The two private equity firms have combined to buy UK company, Acenden Mortgage Servicing Solutions, formerly known as Capstone.

The Blackstone Group and TPG Capital have joined forces again in the UK, this time agreeing to buy mortgage servicing solutions company, Acenden Mortgage Servicing Solutions, formerly known as Capstone.

Blackstone and TPG said an agreement had been reached to buy the business from the administrators of Lehman Brothers in a move that provides the pair with a platform of more than 64,000 loans with a value of £5.4 billion (€6.9 billion; $8.1 billion) and employing nearly 400 staff.

It has been acquired on behalf of Blackstone’s Tactical Opportunities business and TPG’s Special Situations Solutions (TSSP) group – the same duo that in September last year teamed to buy UK sub-prime mortgage lender Kensington for £180 million from Investec. In that instance, Blackstone and TPG Capital said they would be injecting capital into the acquired business to allow for expansion of Kensington's specialist lending to self-employed homebuyers and landlords.

Capstone was originally started in 2006 from the combination of the loan origination and servicing operations of Southern Pacific Mortgage and Preferred Mortgages, both subsidiaries of Lehman Brothers. In 2010, Capstone restructured, which allowed for senior management to take a minority financial stake in the company. One of those senior managers is chief executive officer, Amany Attia, who used to be responsible for all origination, trading and principal investment activities and all mortgage lending and servicing platforms for Lehman Brothers Europe.

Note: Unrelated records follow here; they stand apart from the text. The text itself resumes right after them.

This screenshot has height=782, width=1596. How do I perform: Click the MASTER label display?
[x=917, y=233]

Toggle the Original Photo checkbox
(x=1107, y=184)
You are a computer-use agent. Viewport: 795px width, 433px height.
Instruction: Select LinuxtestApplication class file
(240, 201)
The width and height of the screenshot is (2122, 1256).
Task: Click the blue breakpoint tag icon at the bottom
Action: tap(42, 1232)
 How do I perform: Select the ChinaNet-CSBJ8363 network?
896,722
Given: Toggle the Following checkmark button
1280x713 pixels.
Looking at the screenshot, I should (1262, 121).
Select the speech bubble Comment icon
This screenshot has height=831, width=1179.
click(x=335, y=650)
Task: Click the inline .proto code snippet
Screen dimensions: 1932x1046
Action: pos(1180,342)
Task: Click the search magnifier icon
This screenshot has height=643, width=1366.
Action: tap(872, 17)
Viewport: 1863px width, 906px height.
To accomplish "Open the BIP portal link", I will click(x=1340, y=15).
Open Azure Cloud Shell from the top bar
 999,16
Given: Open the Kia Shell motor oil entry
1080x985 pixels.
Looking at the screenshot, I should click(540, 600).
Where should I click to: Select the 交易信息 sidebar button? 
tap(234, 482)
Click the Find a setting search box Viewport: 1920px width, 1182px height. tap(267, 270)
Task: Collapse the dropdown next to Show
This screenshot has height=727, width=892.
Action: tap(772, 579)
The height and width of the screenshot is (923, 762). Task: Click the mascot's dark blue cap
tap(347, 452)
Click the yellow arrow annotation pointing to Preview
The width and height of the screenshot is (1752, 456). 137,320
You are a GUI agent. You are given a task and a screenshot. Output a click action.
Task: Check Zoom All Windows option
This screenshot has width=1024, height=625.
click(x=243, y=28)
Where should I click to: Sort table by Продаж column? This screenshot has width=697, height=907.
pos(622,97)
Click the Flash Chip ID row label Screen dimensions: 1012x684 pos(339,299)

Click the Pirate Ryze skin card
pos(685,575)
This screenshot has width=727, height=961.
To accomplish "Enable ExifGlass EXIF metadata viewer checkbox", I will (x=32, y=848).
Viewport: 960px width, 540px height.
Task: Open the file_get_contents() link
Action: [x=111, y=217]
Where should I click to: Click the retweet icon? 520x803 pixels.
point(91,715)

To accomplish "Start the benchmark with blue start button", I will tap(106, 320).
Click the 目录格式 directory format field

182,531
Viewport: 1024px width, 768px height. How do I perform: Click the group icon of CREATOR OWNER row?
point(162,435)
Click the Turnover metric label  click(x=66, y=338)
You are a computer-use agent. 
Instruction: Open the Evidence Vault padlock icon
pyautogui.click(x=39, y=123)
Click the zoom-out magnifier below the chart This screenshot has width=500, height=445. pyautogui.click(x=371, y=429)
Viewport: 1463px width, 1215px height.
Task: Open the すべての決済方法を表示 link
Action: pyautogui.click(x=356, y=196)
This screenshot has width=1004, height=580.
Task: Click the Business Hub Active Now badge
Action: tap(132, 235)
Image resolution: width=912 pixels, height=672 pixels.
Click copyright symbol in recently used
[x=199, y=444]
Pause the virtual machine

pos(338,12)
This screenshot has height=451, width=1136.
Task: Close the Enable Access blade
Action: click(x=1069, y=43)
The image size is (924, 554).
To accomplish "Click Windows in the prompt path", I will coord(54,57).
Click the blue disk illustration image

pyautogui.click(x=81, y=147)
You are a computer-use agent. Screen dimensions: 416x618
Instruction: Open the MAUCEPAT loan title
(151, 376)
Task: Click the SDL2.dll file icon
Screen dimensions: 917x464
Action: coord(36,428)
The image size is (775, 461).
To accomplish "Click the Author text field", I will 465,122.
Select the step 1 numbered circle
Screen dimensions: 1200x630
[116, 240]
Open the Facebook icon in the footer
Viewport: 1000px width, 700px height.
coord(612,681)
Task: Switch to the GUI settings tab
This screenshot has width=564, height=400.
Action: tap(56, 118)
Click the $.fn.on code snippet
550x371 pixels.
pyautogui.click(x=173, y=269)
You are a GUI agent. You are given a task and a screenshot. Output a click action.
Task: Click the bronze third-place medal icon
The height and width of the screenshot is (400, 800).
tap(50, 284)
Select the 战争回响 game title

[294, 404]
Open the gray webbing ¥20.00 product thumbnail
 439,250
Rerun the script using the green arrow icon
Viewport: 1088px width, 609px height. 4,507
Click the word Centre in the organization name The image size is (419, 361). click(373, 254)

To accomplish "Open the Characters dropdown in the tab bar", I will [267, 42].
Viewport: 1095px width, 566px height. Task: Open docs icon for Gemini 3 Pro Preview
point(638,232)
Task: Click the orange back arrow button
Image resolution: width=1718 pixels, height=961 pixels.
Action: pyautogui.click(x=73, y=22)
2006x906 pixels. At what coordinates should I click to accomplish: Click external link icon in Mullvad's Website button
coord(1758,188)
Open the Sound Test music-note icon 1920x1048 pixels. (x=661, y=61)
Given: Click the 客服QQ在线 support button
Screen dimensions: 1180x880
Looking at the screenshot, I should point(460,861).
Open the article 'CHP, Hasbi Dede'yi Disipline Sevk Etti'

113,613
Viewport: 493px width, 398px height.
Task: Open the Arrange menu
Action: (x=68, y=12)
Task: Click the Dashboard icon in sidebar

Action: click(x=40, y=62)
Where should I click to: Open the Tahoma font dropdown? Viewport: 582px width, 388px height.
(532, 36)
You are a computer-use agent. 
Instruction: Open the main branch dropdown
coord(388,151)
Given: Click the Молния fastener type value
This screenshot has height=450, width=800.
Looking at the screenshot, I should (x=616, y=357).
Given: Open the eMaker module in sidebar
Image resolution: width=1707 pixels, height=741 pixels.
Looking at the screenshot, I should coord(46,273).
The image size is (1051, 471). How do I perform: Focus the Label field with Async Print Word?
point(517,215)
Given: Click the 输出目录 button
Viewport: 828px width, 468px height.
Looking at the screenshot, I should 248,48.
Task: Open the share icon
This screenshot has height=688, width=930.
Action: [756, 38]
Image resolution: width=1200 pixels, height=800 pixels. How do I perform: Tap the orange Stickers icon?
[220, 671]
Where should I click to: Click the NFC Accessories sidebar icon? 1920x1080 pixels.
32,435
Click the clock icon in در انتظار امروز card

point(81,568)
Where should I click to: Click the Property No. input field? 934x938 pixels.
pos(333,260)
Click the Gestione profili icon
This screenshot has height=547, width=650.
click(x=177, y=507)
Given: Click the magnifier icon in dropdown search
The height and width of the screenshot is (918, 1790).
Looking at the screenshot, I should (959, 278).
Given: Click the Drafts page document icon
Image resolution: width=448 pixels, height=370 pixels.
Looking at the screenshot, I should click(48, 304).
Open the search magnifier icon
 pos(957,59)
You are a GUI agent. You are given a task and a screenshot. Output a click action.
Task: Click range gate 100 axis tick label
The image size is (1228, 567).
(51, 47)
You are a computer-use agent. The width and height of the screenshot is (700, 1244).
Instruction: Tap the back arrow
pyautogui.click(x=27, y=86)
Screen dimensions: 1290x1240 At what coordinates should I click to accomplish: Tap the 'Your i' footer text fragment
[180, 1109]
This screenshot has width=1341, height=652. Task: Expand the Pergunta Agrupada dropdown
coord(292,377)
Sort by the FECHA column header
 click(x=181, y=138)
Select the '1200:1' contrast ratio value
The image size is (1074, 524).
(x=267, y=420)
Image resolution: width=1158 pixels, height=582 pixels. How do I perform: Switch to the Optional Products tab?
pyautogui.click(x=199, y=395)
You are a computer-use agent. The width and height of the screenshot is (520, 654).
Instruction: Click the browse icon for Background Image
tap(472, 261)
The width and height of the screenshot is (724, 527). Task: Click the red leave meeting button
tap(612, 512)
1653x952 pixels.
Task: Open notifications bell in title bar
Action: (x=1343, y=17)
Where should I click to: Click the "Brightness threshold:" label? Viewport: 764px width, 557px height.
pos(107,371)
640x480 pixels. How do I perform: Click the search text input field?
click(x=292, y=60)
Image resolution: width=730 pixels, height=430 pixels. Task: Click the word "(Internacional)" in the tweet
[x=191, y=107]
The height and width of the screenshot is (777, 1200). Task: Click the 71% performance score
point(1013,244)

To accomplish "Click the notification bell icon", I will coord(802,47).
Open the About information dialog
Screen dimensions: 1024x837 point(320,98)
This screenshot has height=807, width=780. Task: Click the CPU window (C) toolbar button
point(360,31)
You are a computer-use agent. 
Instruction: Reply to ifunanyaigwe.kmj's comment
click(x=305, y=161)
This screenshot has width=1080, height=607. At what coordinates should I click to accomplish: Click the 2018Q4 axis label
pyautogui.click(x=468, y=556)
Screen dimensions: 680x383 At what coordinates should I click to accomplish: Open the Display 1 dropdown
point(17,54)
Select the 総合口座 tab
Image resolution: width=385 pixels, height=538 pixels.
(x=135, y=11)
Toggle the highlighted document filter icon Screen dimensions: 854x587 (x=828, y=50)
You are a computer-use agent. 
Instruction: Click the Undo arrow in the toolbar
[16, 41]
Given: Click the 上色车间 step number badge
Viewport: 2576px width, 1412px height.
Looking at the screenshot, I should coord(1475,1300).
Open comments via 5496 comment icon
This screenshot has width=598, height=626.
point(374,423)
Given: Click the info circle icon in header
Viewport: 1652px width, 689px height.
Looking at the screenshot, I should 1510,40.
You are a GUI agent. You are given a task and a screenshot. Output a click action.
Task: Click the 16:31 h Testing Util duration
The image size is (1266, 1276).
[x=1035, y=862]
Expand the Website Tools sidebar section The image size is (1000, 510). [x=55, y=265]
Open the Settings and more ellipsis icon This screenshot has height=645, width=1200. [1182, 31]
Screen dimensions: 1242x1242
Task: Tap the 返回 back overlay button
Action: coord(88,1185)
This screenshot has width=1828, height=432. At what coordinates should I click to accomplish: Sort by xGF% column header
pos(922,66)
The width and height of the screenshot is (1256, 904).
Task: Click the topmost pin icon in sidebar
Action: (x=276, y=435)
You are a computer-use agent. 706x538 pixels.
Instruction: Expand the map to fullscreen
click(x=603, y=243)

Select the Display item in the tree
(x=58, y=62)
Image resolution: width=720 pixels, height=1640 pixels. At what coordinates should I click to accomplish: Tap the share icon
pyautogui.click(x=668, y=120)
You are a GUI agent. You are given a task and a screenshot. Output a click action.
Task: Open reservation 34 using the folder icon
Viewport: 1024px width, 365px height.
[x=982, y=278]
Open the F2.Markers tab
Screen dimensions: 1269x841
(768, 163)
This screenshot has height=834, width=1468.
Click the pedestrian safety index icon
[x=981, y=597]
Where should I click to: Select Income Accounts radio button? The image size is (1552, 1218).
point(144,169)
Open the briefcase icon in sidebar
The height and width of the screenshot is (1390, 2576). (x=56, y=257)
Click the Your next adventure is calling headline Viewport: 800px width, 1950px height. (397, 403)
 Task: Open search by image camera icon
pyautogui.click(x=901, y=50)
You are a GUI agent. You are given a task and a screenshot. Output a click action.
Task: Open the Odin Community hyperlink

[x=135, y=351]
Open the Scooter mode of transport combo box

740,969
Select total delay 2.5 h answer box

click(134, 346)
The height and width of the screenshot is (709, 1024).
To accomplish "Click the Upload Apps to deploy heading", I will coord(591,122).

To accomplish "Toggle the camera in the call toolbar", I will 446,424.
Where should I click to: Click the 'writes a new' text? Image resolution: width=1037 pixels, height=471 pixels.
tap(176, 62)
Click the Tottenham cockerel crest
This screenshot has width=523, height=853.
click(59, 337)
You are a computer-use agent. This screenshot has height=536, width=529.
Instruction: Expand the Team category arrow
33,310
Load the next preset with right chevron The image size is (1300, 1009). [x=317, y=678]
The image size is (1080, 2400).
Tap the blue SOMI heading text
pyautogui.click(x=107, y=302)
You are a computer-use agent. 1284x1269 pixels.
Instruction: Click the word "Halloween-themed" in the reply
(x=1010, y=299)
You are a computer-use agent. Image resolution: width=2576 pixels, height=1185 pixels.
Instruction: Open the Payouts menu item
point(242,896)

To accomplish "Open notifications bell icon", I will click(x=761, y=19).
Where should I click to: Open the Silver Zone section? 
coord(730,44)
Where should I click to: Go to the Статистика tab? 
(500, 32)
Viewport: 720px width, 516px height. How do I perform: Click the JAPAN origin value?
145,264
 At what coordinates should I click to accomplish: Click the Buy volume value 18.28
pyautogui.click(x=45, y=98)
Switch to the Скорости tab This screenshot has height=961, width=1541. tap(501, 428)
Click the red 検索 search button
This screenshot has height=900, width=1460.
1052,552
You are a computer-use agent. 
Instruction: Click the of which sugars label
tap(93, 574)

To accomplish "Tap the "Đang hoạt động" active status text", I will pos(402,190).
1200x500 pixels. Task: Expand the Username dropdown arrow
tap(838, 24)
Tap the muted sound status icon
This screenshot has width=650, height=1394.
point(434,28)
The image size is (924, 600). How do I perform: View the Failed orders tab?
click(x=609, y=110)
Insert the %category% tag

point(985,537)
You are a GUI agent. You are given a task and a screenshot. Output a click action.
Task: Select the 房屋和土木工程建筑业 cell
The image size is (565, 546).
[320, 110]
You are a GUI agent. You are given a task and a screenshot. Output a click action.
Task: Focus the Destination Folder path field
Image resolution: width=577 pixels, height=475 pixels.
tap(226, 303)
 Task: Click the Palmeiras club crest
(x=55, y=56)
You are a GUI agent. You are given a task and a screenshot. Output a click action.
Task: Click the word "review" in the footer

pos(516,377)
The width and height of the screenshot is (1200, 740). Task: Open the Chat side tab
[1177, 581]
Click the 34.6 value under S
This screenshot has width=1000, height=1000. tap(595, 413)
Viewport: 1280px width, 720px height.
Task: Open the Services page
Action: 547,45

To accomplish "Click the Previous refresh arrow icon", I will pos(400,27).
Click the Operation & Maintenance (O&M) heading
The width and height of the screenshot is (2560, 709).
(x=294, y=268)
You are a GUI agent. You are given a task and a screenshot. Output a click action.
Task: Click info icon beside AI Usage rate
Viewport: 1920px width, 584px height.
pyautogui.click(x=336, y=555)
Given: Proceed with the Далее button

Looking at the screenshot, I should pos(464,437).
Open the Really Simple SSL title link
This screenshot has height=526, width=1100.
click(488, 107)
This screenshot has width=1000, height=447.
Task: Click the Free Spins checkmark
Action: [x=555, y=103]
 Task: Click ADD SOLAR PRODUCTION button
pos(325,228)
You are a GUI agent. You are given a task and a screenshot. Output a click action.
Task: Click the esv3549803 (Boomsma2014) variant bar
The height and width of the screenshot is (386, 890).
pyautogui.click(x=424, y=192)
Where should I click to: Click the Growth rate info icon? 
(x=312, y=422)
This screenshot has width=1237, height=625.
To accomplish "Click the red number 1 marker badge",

In a statement today, Attia said: “We are excited to work with Blackstone and TSSP and believe that Acenden is well placed to benefit in the long term from the collaboration with our new shareholders.”
Press reports first surfaced in March 2014 that Acenden was up for sale, and that the administrator for Lehman Brothers owned 75 percent, and also that the management team saw a future for the business once under a new ownership structure.

The transaction is not the only one announced this week that involved private equity groups acquiring a mortgage advisory firm. On January 6, Situs said it was to be sold to private equity firm, Stone Point Capital. In its time, Situs has evaluated over $1 trillion in commercial real estate, resolved more than $50 billion in distressed assets, and has over $100 billion of assets under management in North America, Europe, and Asia. A controlling stake in it is being sold by Ranieri Partners and WL Ross & Co.